Post-processing RLE masks after load_learner and get_preds

awgillespie · October 8, 2019, 5:19am

Hi Team,

I am currently tackling the Severstal Kaggle after completing lecture 3 of Part 1.

At this stage, I have trained a UNet/Resnet18 architecture on images of size 64 x 400. I’ve exported the trained model, then used load_learner to load it back up again, and lastly added the test set of images from the competition.

I am currently stuck on the post-processing part for the predictions generated by get_preds on the test images. Given the test images are transformed the same way as my training data (I assume), my predicted masks are of size 64 x 400. However, I need the prediction masks to be post-processed back to the full resolution of 256 x 1600.

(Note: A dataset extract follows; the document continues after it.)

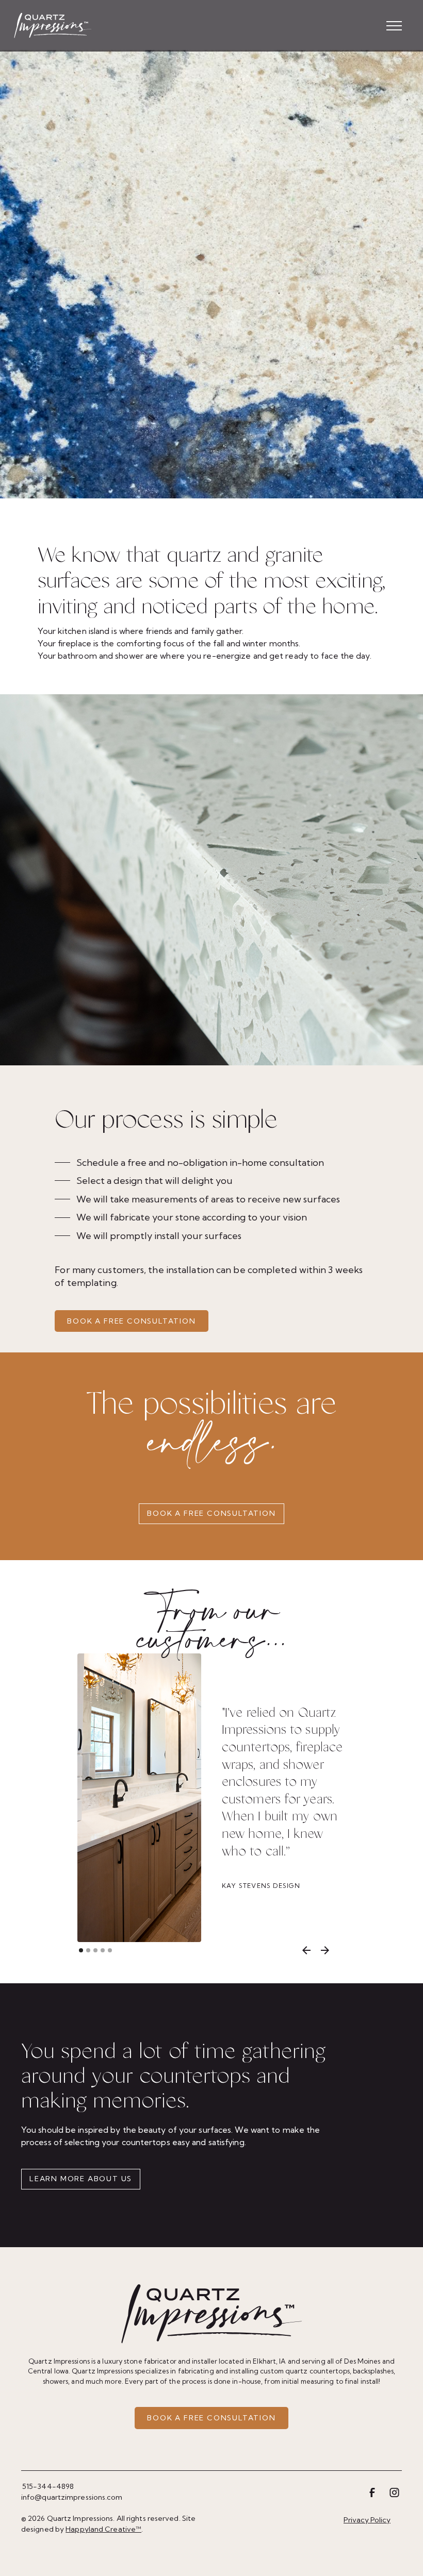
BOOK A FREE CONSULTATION (131, 1321)
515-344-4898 (48, 2486)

Here I take the first image prediction from get_preds and attempt to post-process the tensor back to 256 x 1600:

for pred in preds:
for i,j in enumerate(pred):
    print("Class: " + str(i))
    print("Max prob: " + str(j.max()))
    pred_mask, test_num = post_process(j, 0.2, min_size=min_size)
    print("Max value: " + str(pred_mask.max()))
    rle  = mask2rle(pred_mask)
    print(rle)
    mask_test = (open_mask_rle(rle, shape=(64, 400)).px.permute(0, 2, 1).resize((1,256,1600)))
    ImageSegment(mask_test).show()
    print("\n")
break

I get the following error:

RuntimeError: requested resize to (1, 256, 1600) ((1, 256, 1600) elements in total), but the given tensor has a size of 1x64x400 (25600 elements). autograd’s resize can only change the shape of a given tensor, while preserving the number of elements.

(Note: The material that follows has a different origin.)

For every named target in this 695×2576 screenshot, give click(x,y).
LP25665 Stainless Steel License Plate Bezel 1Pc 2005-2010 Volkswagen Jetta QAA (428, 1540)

Has anyone dealt with post-processing RLEs in this manner? Any help is much appreciated, thank you.

You can find my code here:
Notebook

TomB · October 8, 2019, 6:11am

As the error is showing resize is just for changing shape. You want something like torch.nn.functional.interpolate (with the default mode='nearest as for segmentation you don’t want values in between the mask values). Or you might try the process in fastai’s PixelShuffle_ICNR which is what it uses for upsampling in the Unet decoder. It’s a trainable layer with a convolution for also changing the number of features and a ReLU activation, but you should be able to pull out just the pixel-shuffling upsample based on torch.nn.Upsample.

awgillespie · October 8, 2019, 10:19pm

Thank you once again TomB.

The post_process function I am using is handling a numpy array initially as the mask before being cast to a tensor/ImageSegment. Instead of working with the tensor functions, I used the following:

pred_mask = pred_mask.repeat(4, axis=0).repeat(4, axis=1)

This scales the mask to the desired dimensions.The functions you mentioned will be handy no doubt.